Village History of Schnann

As with all villages in the Stanzertal Valley, Schann was used by the Romansch people in the early centuries after Christ’s birth for summer farming. Its favourable position on accumulated scree in front of the Schnanner Gorge eventually persuaded the alpine folk to turn it into a permanent settlement. During the early Christian centuries, Schann formed a cooperative community (economic and labour federation) with the other settlements in the Stanzertal Valley. Over the course of time, this evolved into an alpine farming cooperative community. Settlers in the villages down in the valley acquired forests and meadows as personal property to grow winter supplies and cultivated only the high alpine pastures together.

These settlements eventually developed into the communities of Stanzer valley, which in turn comprised of very independent factions. In 1869 the alpine pastures used for dairy farming were allocated as property to the municipalities / factions. Even today, 2/3 of the summer grazing pastures for young cattle and sheep are cultivated jointly by so-called Gerichtsgemeinden – or judicial communities. After the the Province of Tyrol was handed over to the House of Habsburg-Austria (1363), the transport route through the Stanzertal Valley and over Arlberg to Switzerland became incredibly significant. Now in addition to the farmers, craftsmen, transporters and innkeepers were given the opportunity for gainful employment. There were constant fluctuations in the valley’s economic development over the next five hundred years.

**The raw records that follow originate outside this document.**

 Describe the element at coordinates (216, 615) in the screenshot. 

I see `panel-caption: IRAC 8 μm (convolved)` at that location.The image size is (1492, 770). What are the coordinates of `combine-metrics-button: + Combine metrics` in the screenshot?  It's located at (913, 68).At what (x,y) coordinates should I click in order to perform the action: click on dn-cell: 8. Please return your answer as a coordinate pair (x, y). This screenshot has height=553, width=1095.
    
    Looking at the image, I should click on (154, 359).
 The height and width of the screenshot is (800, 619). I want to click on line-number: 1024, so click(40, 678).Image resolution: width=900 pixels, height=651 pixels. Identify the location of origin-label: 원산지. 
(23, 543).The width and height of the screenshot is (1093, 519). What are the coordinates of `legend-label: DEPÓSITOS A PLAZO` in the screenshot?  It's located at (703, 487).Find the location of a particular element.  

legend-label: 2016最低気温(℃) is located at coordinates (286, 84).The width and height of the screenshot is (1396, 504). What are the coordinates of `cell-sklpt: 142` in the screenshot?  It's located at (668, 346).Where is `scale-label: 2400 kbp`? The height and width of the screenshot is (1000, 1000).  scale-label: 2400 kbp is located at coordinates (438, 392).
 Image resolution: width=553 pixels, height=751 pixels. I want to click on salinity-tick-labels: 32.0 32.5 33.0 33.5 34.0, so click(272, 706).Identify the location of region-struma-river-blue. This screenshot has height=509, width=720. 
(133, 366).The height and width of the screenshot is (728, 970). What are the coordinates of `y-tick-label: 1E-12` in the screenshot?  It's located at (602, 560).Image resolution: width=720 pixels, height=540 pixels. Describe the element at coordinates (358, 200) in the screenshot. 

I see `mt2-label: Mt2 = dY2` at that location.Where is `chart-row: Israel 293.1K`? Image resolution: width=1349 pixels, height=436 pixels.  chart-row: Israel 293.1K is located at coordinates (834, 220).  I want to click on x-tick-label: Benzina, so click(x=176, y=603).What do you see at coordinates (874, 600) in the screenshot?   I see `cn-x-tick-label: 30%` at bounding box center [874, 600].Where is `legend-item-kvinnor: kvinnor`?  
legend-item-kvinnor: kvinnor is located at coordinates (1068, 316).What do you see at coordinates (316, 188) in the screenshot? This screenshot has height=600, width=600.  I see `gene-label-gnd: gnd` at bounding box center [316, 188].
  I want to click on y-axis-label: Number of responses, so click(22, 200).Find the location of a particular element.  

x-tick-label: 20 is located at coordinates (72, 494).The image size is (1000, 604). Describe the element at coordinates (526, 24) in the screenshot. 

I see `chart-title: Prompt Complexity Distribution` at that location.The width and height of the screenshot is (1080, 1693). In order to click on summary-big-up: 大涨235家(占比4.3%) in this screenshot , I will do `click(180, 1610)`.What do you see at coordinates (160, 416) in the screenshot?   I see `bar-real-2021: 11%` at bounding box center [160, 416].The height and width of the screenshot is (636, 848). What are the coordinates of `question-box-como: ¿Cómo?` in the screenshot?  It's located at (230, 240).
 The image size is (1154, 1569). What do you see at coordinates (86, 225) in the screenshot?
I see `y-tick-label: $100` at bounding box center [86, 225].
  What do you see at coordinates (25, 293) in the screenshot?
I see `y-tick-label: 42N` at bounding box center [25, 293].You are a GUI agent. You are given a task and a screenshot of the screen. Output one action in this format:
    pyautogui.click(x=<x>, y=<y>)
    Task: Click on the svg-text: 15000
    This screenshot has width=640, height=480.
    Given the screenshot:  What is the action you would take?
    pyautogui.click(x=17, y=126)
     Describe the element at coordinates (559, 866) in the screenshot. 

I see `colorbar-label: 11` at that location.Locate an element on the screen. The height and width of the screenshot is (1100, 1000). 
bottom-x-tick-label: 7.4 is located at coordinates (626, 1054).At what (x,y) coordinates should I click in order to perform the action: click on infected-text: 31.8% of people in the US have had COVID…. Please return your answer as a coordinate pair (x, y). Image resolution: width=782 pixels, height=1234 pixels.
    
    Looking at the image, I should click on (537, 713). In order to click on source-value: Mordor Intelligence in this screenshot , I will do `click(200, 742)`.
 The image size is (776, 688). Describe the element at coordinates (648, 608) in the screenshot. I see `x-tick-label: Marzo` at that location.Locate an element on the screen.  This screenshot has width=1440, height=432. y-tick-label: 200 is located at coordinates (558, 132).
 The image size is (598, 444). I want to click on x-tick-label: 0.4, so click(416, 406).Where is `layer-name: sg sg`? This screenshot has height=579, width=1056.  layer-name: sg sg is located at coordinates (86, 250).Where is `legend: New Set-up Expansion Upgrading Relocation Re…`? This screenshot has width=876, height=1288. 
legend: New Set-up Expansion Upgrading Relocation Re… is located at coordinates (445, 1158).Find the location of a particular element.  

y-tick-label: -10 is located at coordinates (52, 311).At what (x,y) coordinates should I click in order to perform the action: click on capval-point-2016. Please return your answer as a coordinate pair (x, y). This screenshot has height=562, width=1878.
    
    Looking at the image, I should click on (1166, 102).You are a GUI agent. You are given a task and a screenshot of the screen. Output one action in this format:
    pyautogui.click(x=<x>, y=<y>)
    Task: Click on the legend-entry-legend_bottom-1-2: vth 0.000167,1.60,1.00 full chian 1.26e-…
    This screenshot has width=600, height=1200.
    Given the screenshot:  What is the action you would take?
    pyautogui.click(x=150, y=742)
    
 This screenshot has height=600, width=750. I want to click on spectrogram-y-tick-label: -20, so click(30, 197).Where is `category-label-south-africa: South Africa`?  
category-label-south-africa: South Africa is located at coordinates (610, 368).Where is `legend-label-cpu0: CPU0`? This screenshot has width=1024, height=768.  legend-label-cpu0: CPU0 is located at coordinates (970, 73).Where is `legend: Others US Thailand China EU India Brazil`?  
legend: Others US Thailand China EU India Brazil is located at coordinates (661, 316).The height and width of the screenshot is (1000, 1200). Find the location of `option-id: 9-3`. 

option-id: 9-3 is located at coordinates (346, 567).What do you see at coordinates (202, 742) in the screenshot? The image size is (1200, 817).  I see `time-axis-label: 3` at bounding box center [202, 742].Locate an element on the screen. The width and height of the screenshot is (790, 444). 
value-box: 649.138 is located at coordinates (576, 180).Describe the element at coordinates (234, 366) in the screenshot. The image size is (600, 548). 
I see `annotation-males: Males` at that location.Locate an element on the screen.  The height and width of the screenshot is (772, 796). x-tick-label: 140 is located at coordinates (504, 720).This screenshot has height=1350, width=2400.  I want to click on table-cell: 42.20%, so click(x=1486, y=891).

1884 – and the opening of the Arlberg Railway Tunnel – is another turning point in the development of our village. Migrant workers who had, until then, worked summer for summer as bricklayers, carpenters or masons found a good employer in the railway and hundreds of permanent jobs came into existence. The railway also brought tourists into the Stanzer Valley. Mountain huts were built by German and Austrian Alpine Associations and the first Ski Club was founded in Arlberg in 1901. Summer tourists, alpinists and winter sports enthusiasts populated the valleys and mountains around Arlberg.


Tourism boomed and continues to this day, only interrupted by the two world wars. The tourism industry and all its related sub-sectors provided welcome jobs in the Stanzertal Valley. The Arlberg Road Tunnel was approved for traffic in 1978 and the Arlberg Motor Highway was built on the southern side of the valley.


The Schanner floodplains proved to be an ideal location for service providers for passing traffic and Arlberg tourism enterprises. And so this popular commercial area between the Rosanna River and the motorway has flourished since the beginning of the 21st Century.